◆ WORK INSTRUCTIONS:
A. Answer these questions from the kidney transplant rejection case series.
(i) Between which months were the recipients with graft rejection managed?
(ii) How many patients underwent biopsy?
(iii) Which two resources were unavailable?
B. Extend the kidney transplant rejection case series past its final sentence.

A retrospective case series was conducted among kidney transplant recipients with clinical and/or biopsy-proven graft rejection managed between January 2023 and October 2025 at SPHMMC. Data were collected on donor relationship, induction therapy, type of rejection, anti-rejection management, and renal outcomes. Descriptive analyses were performed to summarize key findings.

Eight patients were identified. Donors included parents (3), siblings (3), and spouses (2). Induction regimens included antithymocyte globulin (4), basiliximab (1), and not documented (3). Types of rejection comprised antibody-mediated (6), and mixed (2). Biopsy was done only for four patients. The other four  are diagnosed clinically. All patients received high-dose corticosteroids; two received ATG, and seven received rituximab and one received IVIG. Plasmapheresis and donor-specific antibody (DSA) testing were unavailable. Seven patients (87.5%) experienced progressive graft dysfunction despite therapy, and one showed partial improvement without full recovery. 75% of the patients subsequently developed graft failure. Limited access to timely biopsy, DSA testing, and advanced therapies contributed to poor outcomes.

◆ DATA SHOWN:

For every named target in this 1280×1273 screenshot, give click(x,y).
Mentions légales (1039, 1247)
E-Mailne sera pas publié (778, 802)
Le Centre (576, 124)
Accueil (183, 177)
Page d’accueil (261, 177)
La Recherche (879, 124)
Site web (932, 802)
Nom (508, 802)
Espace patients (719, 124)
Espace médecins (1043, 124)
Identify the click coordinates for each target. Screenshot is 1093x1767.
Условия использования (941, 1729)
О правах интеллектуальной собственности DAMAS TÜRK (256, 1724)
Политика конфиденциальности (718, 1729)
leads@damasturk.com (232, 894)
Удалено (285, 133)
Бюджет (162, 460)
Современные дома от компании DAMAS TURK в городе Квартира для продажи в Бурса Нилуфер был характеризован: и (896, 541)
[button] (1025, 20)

◆ LIST OF ANSWERS:
A.
(i) January 2023 and October 2025
(ii) Four
(iii) Plasmapheresis and donor-specific antibody (DSA) testing

B.
In this first reported Ethiopian series, kidney graft rejection outcomes were suboptimal due to diagnostic and therapeutic constraints. Strengthening local immunologic testing, establishing plasmapheresis capacity, and standardizing treatment protocols are critical to improving graft survival. These findings highlight the urgent need for investment in transplant infrastructure and research in low-resource settings.